If it is assumed that in the iodides of ((\pi)-benzene, (\pi)-diphenyl)-chromium and di-((\pi)-diphenyl)-chromium the diphenyl groups are bound covalently ((^{10})), then in the diphenyl isolated after reaction with (\mathrm{LiAlD_4}) one would expect 10% D; but if they have structure B II and III, then the diphenyl should not contain deuterium.

The composition and yield of the organic products of the photodecomposition of organochromium compounds in chloroform ((^{11})) are in good agreement with structures B. For more complete proof we carried out the photolysis of III and IV in deuterochloroform (58.2% D). After irradiation with ultraviolet light (PRK-2 lamp) of 1.258 g of tetrahydrate IV in 29.05 g of (\mathrm{CDCl_4}) for 111 hours, diphenyl was obtained in 73.3% yield and with a D content of (<0.1\%). As a result of photodecomposition (64 hours) of 0.610 g of III in 26.18 g of (\mathrm{CDCl_3}), diphenyl was isolated with a deuterium content of (\sim 0.3\%) (the error in determination of D is 0.2%); the yield was quantitative. For the latter reaction we propose the following overall scheme:

[
\mathrm{III + CDCl_3 \xrightarrow{h\nu} 2C_6H_5{-}C_6H_5 + CrCl_3 + J_2.}
]

It is known (^{(3,12)}) that the compounds of series B (I—IV) are paramagnetic and have a magnetic moment of 1.7 Bohr magnetons, which corresponds to the presence in the molecule of each of them of one unpaired electron. In this connection it was of interest to record the spectra of paramagnetic electron resonance of such compounds in order to obtain data on the localization of the free electron. The absorption spectrum of an aqueous solution of III is shown in Fig. 2. The presence of hyperfine structure and qualitative analysis of the distribution of intensities indicate that the unpaired electron interacts with the hydrogen nuclei of the aromatic rings.
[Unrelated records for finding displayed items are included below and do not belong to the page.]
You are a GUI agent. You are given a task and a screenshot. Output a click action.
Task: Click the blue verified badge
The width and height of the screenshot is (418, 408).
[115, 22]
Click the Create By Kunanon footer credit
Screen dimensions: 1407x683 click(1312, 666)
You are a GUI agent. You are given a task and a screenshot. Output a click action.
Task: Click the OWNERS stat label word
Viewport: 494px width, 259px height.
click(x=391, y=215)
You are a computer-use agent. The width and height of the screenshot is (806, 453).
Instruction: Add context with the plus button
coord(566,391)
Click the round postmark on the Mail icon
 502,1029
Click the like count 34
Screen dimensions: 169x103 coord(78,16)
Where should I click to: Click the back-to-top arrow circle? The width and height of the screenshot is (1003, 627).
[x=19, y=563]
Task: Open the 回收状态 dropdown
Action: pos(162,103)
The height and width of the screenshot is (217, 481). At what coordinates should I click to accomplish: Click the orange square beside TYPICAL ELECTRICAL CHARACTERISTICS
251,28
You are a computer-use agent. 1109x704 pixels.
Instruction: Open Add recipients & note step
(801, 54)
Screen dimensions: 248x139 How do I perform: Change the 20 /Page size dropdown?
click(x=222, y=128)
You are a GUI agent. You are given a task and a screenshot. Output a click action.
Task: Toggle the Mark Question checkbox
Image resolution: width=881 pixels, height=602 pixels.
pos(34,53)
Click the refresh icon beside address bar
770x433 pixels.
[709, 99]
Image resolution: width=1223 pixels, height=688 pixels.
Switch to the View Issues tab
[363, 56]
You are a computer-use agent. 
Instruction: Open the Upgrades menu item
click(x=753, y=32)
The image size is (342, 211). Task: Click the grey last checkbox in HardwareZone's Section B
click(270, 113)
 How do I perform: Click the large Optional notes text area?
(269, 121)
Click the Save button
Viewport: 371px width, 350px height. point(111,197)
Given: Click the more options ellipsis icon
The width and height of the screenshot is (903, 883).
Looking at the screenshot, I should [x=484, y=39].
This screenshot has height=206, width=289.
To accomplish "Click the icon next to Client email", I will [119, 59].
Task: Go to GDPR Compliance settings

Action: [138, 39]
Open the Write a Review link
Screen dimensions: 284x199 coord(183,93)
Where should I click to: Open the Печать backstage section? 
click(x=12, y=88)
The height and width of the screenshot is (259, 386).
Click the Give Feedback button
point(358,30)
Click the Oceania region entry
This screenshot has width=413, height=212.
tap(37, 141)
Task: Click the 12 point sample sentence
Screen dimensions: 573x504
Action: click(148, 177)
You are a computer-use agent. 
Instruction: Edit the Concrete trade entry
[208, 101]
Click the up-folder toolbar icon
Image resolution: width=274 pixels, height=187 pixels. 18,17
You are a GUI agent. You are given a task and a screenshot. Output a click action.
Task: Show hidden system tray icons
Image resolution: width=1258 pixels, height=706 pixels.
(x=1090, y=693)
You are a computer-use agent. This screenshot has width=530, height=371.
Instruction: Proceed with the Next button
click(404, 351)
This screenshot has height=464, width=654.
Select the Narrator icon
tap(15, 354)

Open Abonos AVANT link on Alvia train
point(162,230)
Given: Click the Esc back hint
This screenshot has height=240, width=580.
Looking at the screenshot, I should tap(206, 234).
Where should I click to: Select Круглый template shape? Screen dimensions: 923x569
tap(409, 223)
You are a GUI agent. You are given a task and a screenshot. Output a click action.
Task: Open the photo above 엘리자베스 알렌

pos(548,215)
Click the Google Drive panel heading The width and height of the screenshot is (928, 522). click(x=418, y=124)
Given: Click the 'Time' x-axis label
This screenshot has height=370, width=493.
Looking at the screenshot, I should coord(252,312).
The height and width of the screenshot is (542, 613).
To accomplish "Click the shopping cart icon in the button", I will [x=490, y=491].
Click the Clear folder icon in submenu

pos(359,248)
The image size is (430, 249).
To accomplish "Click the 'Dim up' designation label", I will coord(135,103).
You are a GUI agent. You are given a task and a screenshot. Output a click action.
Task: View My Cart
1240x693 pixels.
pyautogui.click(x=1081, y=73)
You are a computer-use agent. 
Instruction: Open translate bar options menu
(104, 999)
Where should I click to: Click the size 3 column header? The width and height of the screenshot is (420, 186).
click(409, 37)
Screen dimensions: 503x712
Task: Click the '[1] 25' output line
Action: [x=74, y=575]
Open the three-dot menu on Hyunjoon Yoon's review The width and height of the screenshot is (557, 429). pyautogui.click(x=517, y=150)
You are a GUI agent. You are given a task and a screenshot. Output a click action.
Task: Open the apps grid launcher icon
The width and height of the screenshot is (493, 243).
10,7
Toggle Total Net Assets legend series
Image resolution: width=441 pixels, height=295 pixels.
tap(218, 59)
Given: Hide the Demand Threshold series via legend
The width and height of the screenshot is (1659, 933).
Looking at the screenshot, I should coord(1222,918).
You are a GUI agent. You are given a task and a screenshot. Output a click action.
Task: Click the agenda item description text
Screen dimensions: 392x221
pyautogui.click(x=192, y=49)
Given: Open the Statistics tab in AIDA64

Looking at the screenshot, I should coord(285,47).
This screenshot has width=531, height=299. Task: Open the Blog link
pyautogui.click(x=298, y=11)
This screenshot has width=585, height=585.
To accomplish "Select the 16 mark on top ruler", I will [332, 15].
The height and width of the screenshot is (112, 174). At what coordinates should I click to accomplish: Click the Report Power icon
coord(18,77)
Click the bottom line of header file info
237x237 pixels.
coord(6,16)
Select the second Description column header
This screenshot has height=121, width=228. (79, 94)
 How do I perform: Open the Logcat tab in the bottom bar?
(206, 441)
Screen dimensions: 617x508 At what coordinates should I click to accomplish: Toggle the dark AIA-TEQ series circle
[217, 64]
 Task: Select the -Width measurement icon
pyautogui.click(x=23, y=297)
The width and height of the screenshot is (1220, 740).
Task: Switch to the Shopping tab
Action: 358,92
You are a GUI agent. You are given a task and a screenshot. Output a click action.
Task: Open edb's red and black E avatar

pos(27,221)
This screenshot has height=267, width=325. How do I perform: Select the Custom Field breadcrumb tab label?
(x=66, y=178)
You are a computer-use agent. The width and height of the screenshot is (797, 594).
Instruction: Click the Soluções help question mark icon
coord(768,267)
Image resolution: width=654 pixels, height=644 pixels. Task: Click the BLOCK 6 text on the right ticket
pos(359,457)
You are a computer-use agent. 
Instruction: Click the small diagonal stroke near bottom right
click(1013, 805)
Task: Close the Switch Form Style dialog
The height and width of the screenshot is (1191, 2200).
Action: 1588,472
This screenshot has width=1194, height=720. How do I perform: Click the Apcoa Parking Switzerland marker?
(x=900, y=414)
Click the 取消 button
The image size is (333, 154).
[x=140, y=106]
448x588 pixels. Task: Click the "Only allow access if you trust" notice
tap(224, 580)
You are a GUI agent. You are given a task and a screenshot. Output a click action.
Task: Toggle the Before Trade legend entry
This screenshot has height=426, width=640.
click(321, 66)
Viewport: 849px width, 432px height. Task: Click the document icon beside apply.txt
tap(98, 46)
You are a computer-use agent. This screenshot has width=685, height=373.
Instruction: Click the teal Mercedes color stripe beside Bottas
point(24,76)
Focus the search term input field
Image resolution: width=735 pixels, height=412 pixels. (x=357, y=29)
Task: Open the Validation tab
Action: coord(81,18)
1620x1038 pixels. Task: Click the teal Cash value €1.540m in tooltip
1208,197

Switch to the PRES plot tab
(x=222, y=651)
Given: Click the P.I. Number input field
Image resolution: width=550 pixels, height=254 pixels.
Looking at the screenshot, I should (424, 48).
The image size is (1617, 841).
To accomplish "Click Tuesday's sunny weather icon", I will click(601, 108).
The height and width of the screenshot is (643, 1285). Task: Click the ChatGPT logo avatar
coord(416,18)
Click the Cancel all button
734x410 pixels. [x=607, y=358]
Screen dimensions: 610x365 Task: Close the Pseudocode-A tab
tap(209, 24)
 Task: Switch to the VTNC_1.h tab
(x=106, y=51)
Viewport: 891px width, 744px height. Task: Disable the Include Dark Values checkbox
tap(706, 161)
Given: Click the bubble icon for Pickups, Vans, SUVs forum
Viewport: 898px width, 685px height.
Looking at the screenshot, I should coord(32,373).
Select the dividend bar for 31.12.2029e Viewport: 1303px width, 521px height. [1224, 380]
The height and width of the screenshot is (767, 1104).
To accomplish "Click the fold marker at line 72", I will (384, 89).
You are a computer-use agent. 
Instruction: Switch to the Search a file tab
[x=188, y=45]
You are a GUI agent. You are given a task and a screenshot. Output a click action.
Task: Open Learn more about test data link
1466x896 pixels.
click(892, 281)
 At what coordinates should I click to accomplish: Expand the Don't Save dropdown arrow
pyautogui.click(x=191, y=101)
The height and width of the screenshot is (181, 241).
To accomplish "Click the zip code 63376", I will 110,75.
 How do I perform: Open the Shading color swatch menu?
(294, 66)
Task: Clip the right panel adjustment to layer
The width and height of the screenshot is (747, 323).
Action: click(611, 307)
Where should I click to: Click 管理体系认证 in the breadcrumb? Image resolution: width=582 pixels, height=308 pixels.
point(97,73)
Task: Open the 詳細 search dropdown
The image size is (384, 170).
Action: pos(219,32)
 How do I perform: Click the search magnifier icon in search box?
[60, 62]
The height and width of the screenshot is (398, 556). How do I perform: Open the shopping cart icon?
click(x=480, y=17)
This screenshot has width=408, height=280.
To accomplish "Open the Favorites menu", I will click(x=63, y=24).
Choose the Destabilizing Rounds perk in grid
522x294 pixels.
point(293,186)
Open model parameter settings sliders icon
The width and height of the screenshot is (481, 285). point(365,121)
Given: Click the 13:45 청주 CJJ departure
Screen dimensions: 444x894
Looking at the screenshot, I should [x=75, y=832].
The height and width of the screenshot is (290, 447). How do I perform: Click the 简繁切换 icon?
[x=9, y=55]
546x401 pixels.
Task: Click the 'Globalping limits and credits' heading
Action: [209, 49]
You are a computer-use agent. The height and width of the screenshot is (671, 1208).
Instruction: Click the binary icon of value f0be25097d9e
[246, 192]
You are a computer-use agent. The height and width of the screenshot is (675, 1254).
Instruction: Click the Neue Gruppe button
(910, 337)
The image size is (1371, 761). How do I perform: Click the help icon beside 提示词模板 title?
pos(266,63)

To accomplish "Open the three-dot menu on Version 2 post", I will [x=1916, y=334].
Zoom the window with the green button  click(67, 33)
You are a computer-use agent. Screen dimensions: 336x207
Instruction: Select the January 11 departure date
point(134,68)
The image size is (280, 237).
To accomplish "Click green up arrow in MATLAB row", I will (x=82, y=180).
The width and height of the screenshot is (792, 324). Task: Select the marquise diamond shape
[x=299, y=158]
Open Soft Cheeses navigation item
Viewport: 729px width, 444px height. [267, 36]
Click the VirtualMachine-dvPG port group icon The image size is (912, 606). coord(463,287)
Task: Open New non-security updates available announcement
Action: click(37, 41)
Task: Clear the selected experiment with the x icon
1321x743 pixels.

Fig. 2. Absorption spectrum of an aqueous solution of III; concentration (10^{-2}) mol/l

A detailed consideration of these data, as well as data from the investigation of the spectra of paramagnetic electron resonance of other compounds of this type, will be published in the near future.

Research Institute of Chemistry at
Gorky State University
named after N. I. Lobachevsky

Moscow Physico-Technical Institute

Institute of Chemical Physics
Academy of Sciences of the USSR

Received
4 III 1957

REFERENCES CITED

(^{1}) E. O. Fischer, W. Hafner, Zs. anorg. allgem. Chem., 286, 146 (1956).
(^{2}) E. Weiss, E. O. Fischer, Zs. anorg. allgem. Chem., 286, 142 (1956).
(^{3}) E. O. Fischer, W. Hafner, Zs. Naturforsch., 10B, 665 (1955).
(^{4}) E. Weiss, Zs. anorg. allgem. Chem., 287, 236 (1956).
(^{5}) H. H. Zeiss, W. Herwig, J. Am. Chem. Soc., 78, 5959 (1956).
(^{6}) F. Hein, H. Müller, Ber., 89, 2722 (1956).
(^{7}) F. Hein, J. Prakt. Chem., 132, 59 (1931).
(^{8}) H. H. Zeiss, Yale Sci. Mag., 29, 14 (1955).
(^{9}) A. K. Fischer, G. Wilkinson, J. Inorg. Nucl. Chem., 2, 149 (1956).
(^{10}) F. A. Cotton, Chem. Rev., 55, 566 (1955).
(^{11}) G. A. Razuvaev, Yu. A. Sorokin, G. A. Domrachev, DAN, 111, No. 6, 1264 (1956).
(^{12}) W. Klemm, A. Nellber, Zs. anorg. allgem. Chem., 227, 261 (1936).